Аналогичным образом смотрело на западные приобретения екатерининских времён и русское общество, тем более что вплоть до 1830-х годов над этими землями действительно в основном витал польский дух. И хотя интерес к ним и их населению (научный и практическо-политический) постепенно рос, он не шёл в сравнение с тем вниманием, которым пользовалась «старая» Малороссия. Лишь польское восстание 1831-1832 годов заставило правительство пересмотреть это положение и приступить к деполонизации Юго-Западного края (Правобережья, Подолья и Волыни).
Как уже отмечалось, неестественность их оторванности от Русского мира ясно сознавалась обществом. И в дополнение к историческим подтверждениям русскости этих земель, чем дальше, тем больше начинали привлекаться аргументы иные. Так, описывая народный поток, идущий к киевским святыням со всех концов Русской земли, А. Хомяков отмечал в нём зияющую брешь:
Братцы, где ж сыны Волыни?
Галич, где твои сыны?
Их нет, эти дети Руси отторгнуты от неё:
Впрочем, Хомяков верил, что их ждёт возрождение и возвращение в лоно православной Руси. И состоявшаяся в том же году, что было написано стихотворение, отмена унии отчасти (в религиозном аспекте данной проблемы) вселяла на это надежду. Но со временем становилось всё ясней, что только средствами церковными проблема «возвращения» оторванных от Руси её «сынов» не может быть исчерпана. На первый план начал выступать вопрос о национально-культурной идентичности населения этих регионов. И те, кто «похитил» их у Руси, прекращать давний «спор» не собирались. Борьба за эти земли была невозможна без ответа на вопросы, чьи же они «по национальности»: русские или польские, какой народ живёт в них, какое отношение к этому краю и его народу имеет малороссийская казачья история.

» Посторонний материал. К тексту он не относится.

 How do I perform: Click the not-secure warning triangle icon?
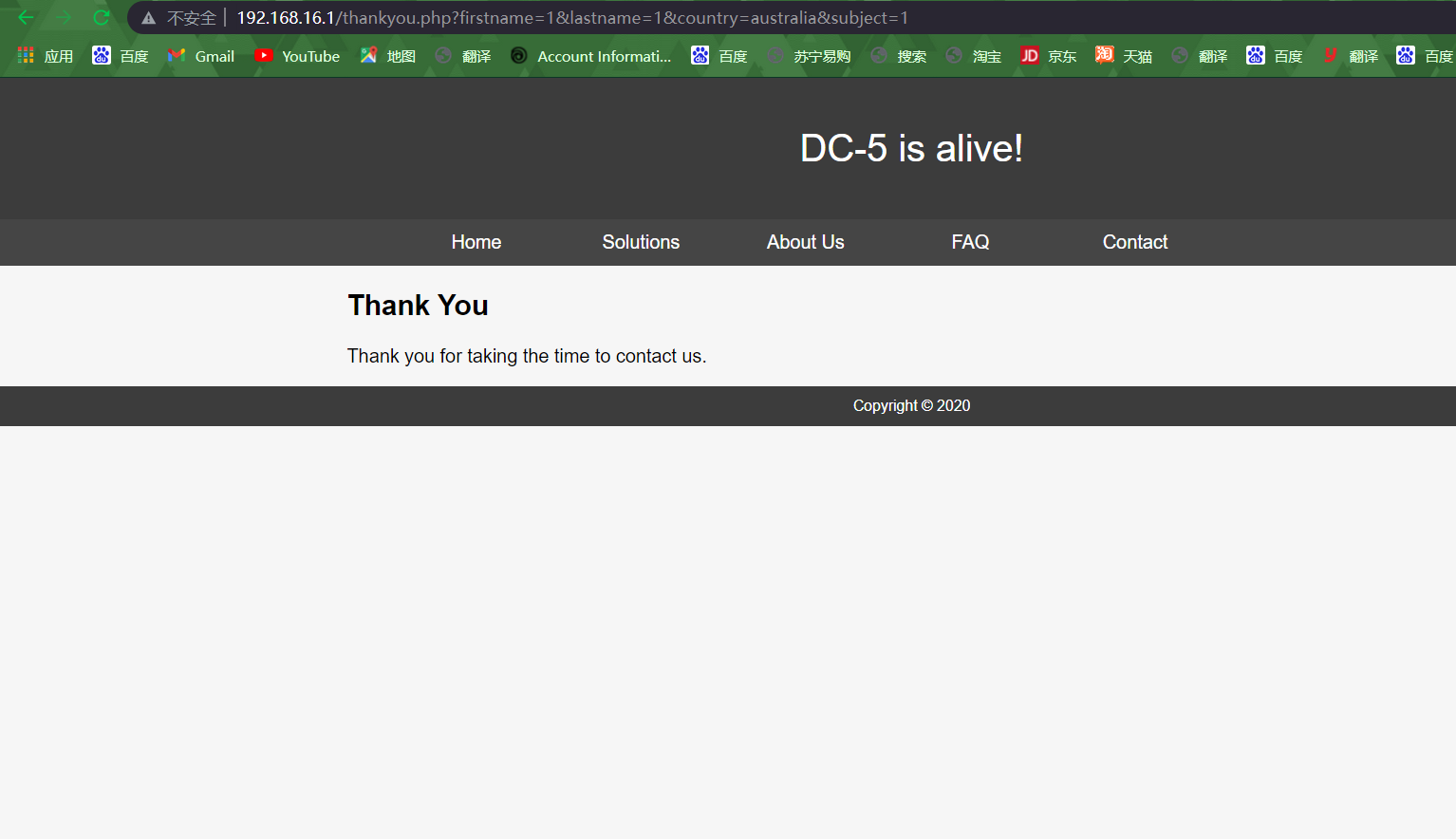point(149,18)
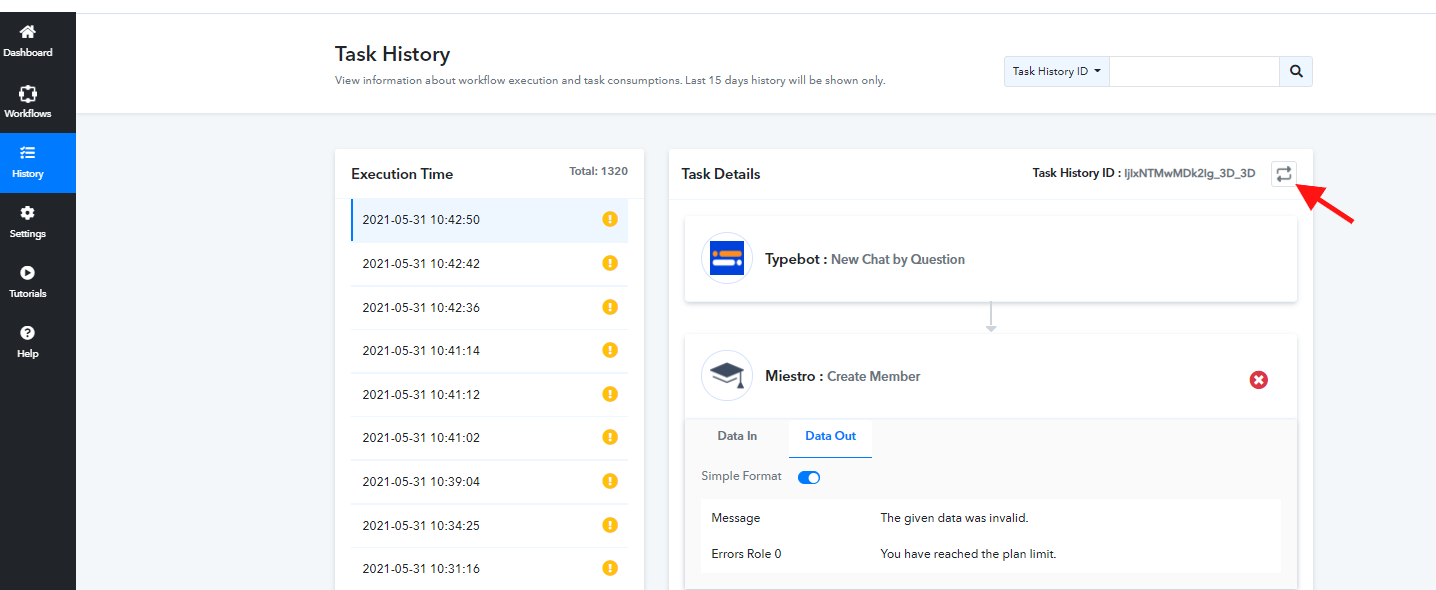Screen dimensions: 1436x590
Task: Click the re-execute arrows icon
Action: pyautogui.click(x=1284, y=174)
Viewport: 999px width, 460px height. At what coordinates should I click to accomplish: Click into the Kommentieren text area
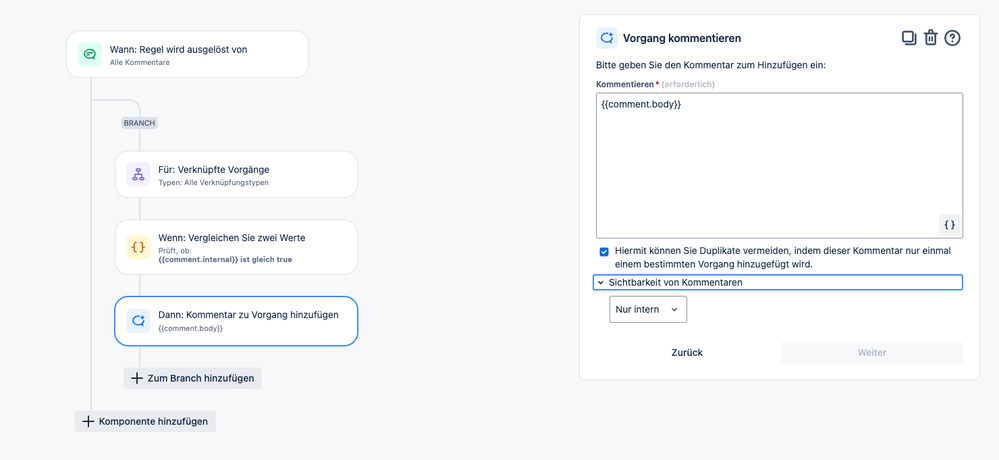point(779,166)
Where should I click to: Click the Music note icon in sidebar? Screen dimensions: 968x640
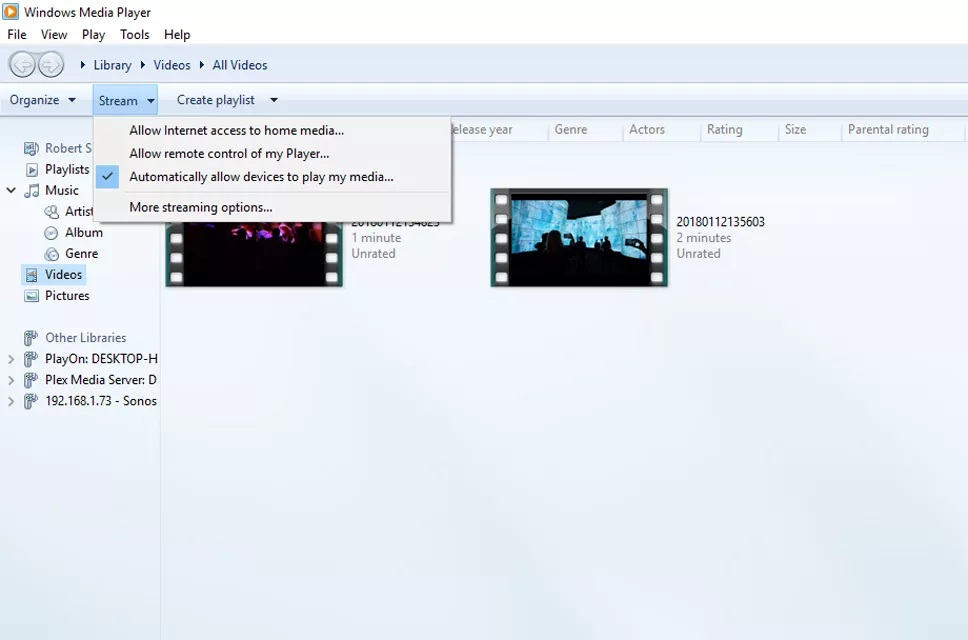pyautogui.click(x=32, y=190)
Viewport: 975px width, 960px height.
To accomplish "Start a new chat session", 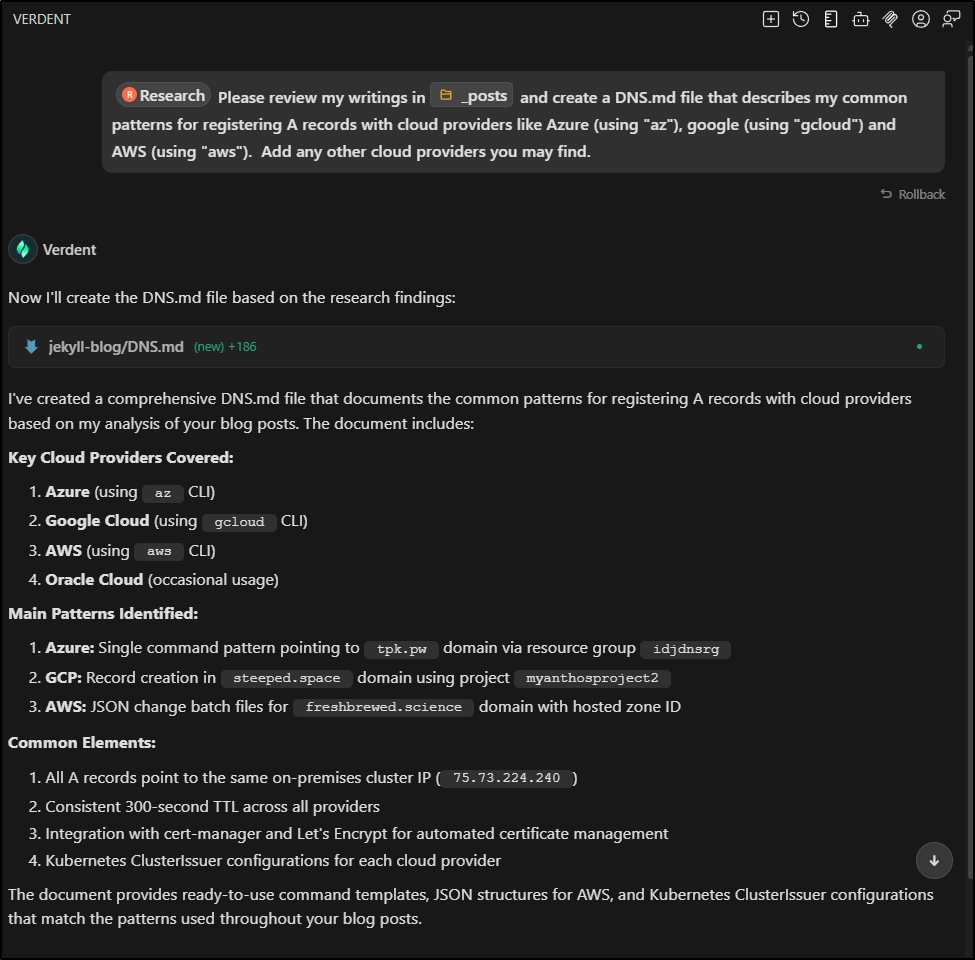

Аргументация Хомякова носила скорее религиозный характер, хотя за ней вполне видна этно-национальная составляющая – взгляд на жителей Правобережья, Волыни, Галиции как на русский народ. Вспомним, что чуть ли не впервые в отечественной традиции национально-языковая аргументация принадлежности этих земель к Русскому миру (вкупе с религиозной) была сделана декабристами (в частности, Пестелем и Рылеевым), что особенно заметно при её сопоставлении с традиционно-историческими аргументами Карамзина, изложенными в те же годы. Но всё же ведущую роль национальные аргументы начнут приобретать лишь с середины века. И тем знаменательнее, что Гоголь, описав это пространство как поле, где звучит «русская молвь», уже в начале 1830-х прибегнул к новой системе аргументации и пусть и мимоходом, но вполне ясно дал на указанные вопросы однозначный ответ.
Но сердцем всей этой земли великороссами и малороссами считалась именно Малороссия, лучше всего описанная и освоенная. Именно её образ будет постепенно распространяться на другие южнорусские территории, и в первую очередь на Правобережье.
Глава VI
Восприятие публики
Итак, созданный Гоголем образ Малороссии был ярким и запоминающимся. Писатель подхватил те направления, что уже разрабатывались литературой, развил и упрочил те взгляды и представления об Украине, которые начали складываться в русском сознании ещё раньше (о цветущем и певучем южном крае, населённом колоритным народом и с казачьей исторической спецификой). Чуть позже, в 1840-е годы, этот образ в сжатом, почти что кристаллизованном виде, был запечатлён Алексеем Толстым в стихотворении «Ты знаешь край». В нём есть всё, начиная со знакомого образа народа:
И парубки, кружась на пожне гладкой,
Взрывают пыль весёлою присядкой!..
И в Божий храм, увенчаны цветами,
Идут казачки пёстрыми толпами.
Отражена в его строках и малороссийская природа: там
...нивы золотые
Испещрены лазурью васильков,
Среди степей курган времён Батыя,
Вдали стада пасущихся волов...
Присутствуют в них и воспоминания о казачестве, его борьбе за веру и «права» (уже цитировавшиеся выше). А если вспомнить, что в изначальном варианте стихотворения были строфы о древнерусском периоде:
...где Святослав к дружине рек своей:
Умрём за честь, погибнем за Россию,
Бо срама нет для тлеющих костей,
и о победе Петра Великого над «гордым шведом», то исторический образ этой земли оказывается абсолютно полным. Да и вообще, всё это было очень и очень знакомо. И на вопрос поэта:
русский читатель с полным основанием мог ответить: «да, конечно знаю»! Ведь этот образ уже давно стоял перед его глазами.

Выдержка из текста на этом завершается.